Low-energy states obey an area law with a logarithmic correction.

Conditions include decay of correlations and limited eigenstates with zero energy-density.

The approach involves measuring energy fluctuations via exterior and shell measurements.

Abstract

It is often observed in the ground state of spatially-extended quantum systems with local interactions that the entropy of a large region is proportional to its surface area. In some cases, this area law is corrected with a logarithmic factor. This contrasts with the fact that in almost all states of the Hilbert space, the entropy of a region is proportional to its volume.
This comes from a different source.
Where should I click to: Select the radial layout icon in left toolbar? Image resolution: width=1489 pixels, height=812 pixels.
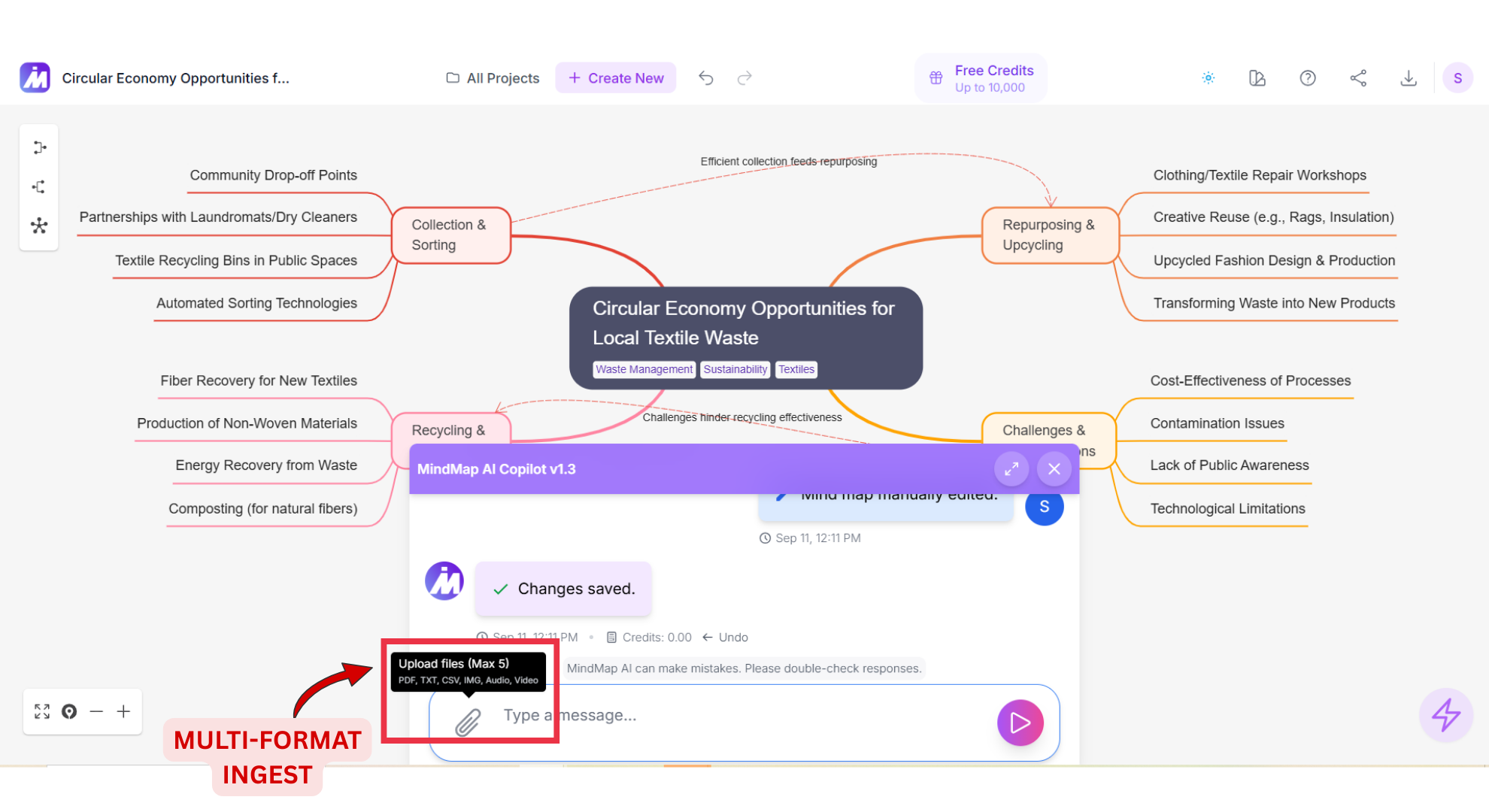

This paper shows that low-energy states have (at most) an area law with the logarithmic correction, provided two conditions hold: (i) the state has sufficient decay of correlations, (ii) the number of eigenstates with vanishing energy-density is not exponential in the volume. These two conditions are satisfied by many relevant systems. The central idea of the argument is that energy fluctuations inside a region can be observed by measuring the exterior and a superficial shell of the region.